Data entries:
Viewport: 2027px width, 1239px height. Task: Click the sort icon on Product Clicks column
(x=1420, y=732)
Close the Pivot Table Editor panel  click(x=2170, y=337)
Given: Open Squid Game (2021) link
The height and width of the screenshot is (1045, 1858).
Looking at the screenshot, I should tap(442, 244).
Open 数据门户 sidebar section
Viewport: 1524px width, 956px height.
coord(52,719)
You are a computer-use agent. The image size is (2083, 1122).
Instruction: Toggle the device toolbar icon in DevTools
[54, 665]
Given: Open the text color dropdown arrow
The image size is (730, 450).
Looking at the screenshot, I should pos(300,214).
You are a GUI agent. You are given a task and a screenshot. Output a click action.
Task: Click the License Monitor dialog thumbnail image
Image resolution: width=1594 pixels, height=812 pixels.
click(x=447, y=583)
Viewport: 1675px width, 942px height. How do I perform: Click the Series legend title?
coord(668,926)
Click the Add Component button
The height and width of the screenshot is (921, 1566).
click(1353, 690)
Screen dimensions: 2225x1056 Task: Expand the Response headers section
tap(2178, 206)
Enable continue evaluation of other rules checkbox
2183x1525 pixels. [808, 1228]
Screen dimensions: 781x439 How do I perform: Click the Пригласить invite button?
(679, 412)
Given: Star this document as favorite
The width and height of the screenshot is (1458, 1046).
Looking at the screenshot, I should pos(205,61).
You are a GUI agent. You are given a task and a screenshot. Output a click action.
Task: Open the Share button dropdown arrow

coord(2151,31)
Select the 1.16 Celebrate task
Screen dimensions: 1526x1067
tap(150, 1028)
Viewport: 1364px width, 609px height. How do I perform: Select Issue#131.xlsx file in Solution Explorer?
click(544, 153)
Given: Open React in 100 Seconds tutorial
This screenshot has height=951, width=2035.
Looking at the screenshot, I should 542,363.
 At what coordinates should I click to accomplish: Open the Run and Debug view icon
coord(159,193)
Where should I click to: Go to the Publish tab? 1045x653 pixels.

Task objective:
Return only the lines running from the line with "At what coordinates" to the last line of the records, both included, exactly as written.

Answer for this exercise:
 At what coordinates should I click to accomplish: Open the Run and Debug view icon
coord(159,193)
Where should I click to: Go to the Publish tab? 1045x653 pixels.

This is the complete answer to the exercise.